Film Review: A Better LifeImportant, heartfelt drama about the plight of responsible, work-focused illegals victimized by an unforgiving American bureaucracy deserves attention but, like its subject, faces a daunting reality.
Director Chris Weitz (About a Boy) has the best of intentions and nice execution in this drama about a Mexican illegal in East L.A. who struggles to survive and provide for his teenage son. Sadly, good intentions and an important message aren’t enough to fill seats. But A Better Life—too conventional and unhip for art-house embrace—certainly deserves a better life beyond theatrical.
Eric Eason’s script from Roger L. Simon’s story hits all the right marks and pushes all the right emotional and issue buttons in a not terribly inspired story of immigrant woe. Carlos (Demián Bichir) is an L.A. laborer living on a slippery slope as an illegal who struggles to get day jobs to support 14-year-old son Luis (José Julián), in danger of being lured into the local gangs and smitten by a high-school classmate, Ruthie (Chelsea Rendon).
Carlos toils as a landscaper for the Beverly Hills rich and, without the required insurance, often scales and trims the tall palm trees on their properties. When a pal offers to sell Carlos his pick-up truck, he hits up married sister Anita (Dolores Heredia) for a loan. Carlos gets the truck, but it is stolen by Santiago (Carlos Linares), an illegal laborer he recruits to help him on a job.
Together, Carlos and Luis follow clues to track down the culprit and the truck. These and sequences showing how a vulnerable Luis is wooed by local gangs provide good doses of engaging suspense. But, tragically, the desperate behavior of father and son to right a wrong and get back that truck brings on unwanted complications with the law.
Packing plenty of emotional punch, A Better Life, in its unpleasant depiction of pervasive attitudes toward illegals, does send home an important message.

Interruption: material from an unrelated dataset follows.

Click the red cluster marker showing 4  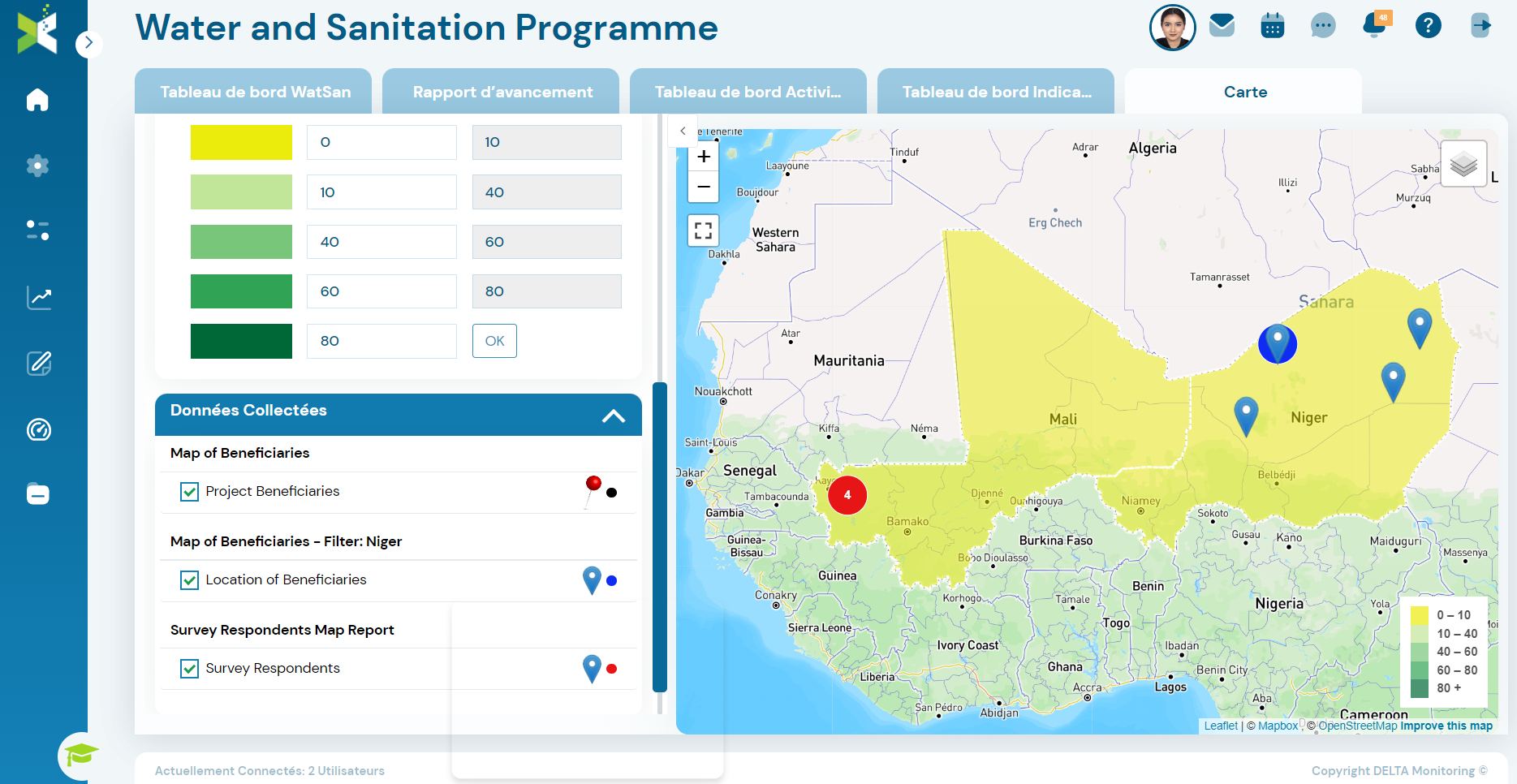click(x=848, y=495)
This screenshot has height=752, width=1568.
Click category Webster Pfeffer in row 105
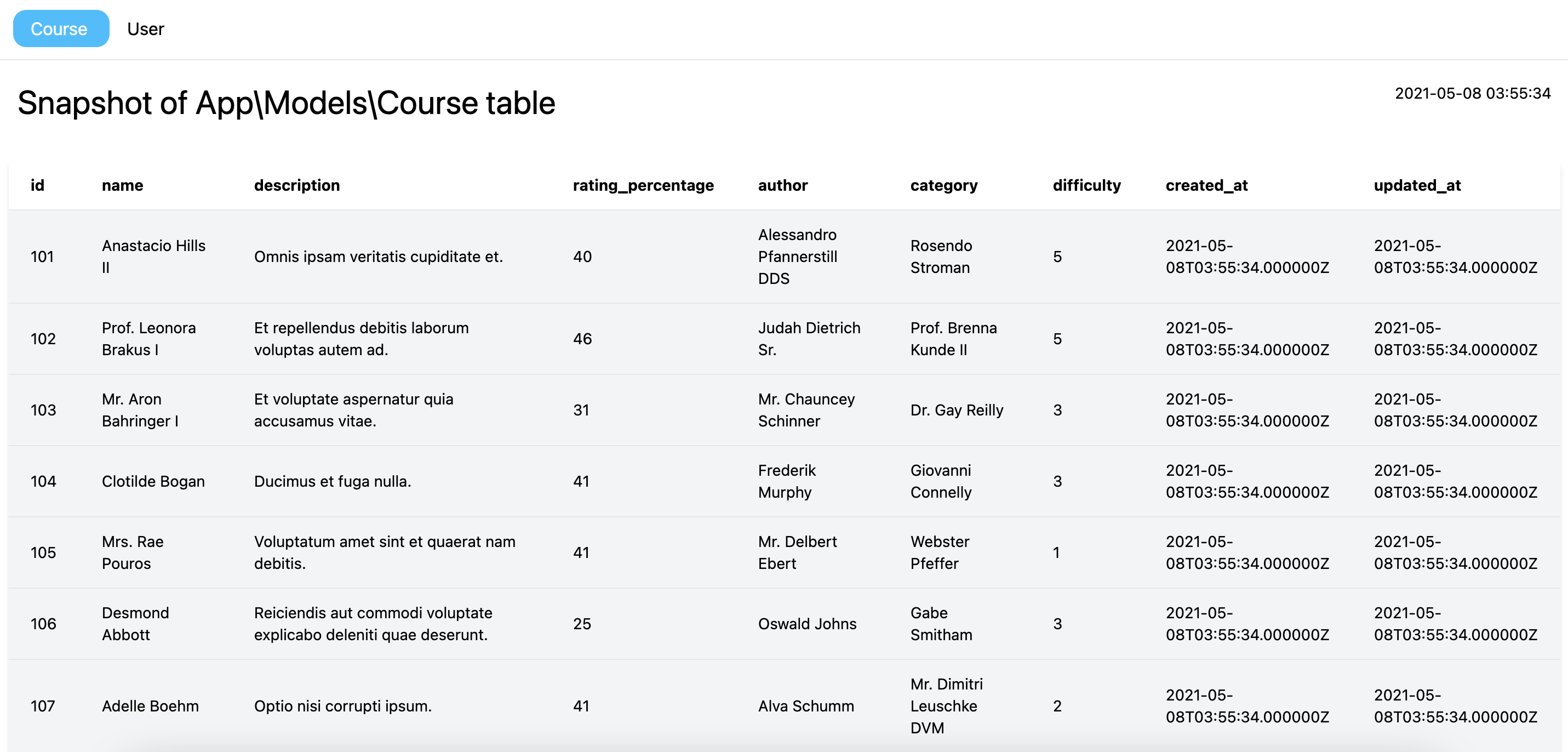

But the film is another hopeless case of preaching to the converted. So many elements of this fine film are just too fine—convincing acting, a serviceable but predictable score, solid production values—that a dreaded “tweener” destiny seems its fate. Not hip, edgy or original enough for the art house or commercial enough to grab mainstream interest, the film might falter. A Better Life needs to be seen, but that’s not the requisite for gaining filmgoer interest in these challenging times.